### Travail demandé
A) Réécrivez sous forme de liste le paragraphe de l'intervention sur l'épandage des engrais qui commence par « L'azote, par exemple », en conservant ses faits principaux.
B) Donnez la suite de l'intervention sur l'épandage des engrais en reprenant après sa dernière phrase.

### Extrait du texte
····················
Réponse apportée en séance publique le 08/03/2011

M. Aymeri de Montesquiou. Monsieur le secrétaire d'État, l'interdiction européenne d'épandre les engrais sur une période strictement définie est absolument contraire au bon sens !

La Commission européenne connaît-elle la date des semis, la pluviométrie, la somme des températures, le développement de la céréale, le stade de nutrition et de traitement ? Dès lors, comment peut-elle décider d'interdire les épandages jusqu'à la date du 15 janvier en ne tenant compte ni du caractère fluctuant de ces paramètres d'une année sur l'autre ni du conditionnement des produits ?

L'azote, par exemple, est présenté soit en granules, soit sous forme liquide. Son épandage varie en fonction de la météorologie : s'il pleut, on ne peut utiliser l'azote liquide ; si le sol est trop sec, on ne peut employer les granules.
····················
### Données enregistrées

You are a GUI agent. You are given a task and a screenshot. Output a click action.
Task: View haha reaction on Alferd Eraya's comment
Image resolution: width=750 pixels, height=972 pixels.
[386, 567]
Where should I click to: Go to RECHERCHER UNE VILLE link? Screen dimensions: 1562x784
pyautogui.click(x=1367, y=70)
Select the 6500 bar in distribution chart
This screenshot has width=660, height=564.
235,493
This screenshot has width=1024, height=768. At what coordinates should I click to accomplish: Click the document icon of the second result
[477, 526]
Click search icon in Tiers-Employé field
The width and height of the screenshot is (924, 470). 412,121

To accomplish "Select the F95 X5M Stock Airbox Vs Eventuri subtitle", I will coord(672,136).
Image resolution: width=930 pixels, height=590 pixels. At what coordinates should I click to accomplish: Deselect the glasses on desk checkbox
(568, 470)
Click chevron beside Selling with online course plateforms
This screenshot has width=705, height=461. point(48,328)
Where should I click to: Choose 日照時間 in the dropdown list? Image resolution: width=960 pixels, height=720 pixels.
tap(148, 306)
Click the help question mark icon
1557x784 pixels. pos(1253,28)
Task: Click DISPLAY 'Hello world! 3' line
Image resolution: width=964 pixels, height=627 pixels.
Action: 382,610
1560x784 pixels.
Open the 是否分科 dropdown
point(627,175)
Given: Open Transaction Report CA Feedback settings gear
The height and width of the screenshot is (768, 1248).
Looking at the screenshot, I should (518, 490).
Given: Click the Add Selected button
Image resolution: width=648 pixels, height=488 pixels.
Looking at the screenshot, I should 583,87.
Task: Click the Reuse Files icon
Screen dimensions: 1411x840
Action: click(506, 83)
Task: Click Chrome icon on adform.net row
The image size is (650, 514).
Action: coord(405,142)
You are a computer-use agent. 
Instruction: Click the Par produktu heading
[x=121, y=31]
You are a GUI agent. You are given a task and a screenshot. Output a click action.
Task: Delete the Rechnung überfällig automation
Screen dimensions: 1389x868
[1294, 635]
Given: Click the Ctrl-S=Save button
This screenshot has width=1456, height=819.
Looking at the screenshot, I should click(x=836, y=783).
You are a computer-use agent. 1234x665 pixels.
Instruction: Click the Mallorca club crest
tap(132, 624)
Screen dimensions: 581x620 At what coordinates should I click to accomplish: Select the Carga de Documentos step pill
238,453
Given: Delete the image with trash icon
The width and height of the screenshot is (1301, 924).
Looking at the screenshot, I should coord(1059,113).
····················
### Réponses par consigne
A)
- L'azote se présente soit en granules, soit sous forme liquide.
- Son épandage dépend de la météorologie.
- S'il pleut, l'azote liquide ne peut pas être utilisé.
- Si le sol est trop sec, les granules ne peuvent pas être employés.

B)
Cette stricte planification à objectif écologique est d'autant plus absurde qu'elle peut même provoquer des pics de pollution, car tous les agriculteurs sont ainsi amenés à épandre leurs engrais au même moment.

Si, en cas de récolte précoce et en fonction des régions, les dates d'épandage des engrais azotés peuvent être avancées par dérogation de la préfecture, la procédure est lourde et les délais sont longs, ce qui compromet toute réactivité, pourtant indispensable.

Courteline n'est pas mort : les agriculteurs doivent remplir des fiches techniques et y indiquer la dose et le type d'engrais utilisé, parcelle par parcelle ! De plus, ils devront suivre des stages de formation pour être habilités à épandre les pesticides.

Ne peut-on pas leur faire confiance et les considérer comme responsables ? Mieux que quiconque, ils savent à quel moment et de quelle façon utiliser les intrants, qui sont de plus en plus onéreux.

Monsieur le secrétaire d'État, l'agriculture est sans doute la profession qui a le plus évolué ces dernières années et qui s'est le mieux adaptée à la révolution technologique. N'infligez donc pas aux agriculteurs de nouvelles contraintes, qu'ils perçoivent comme du harcèlement administratif et qui viennent s'ajouter à toutes les difficultés qu'ils rencontrent.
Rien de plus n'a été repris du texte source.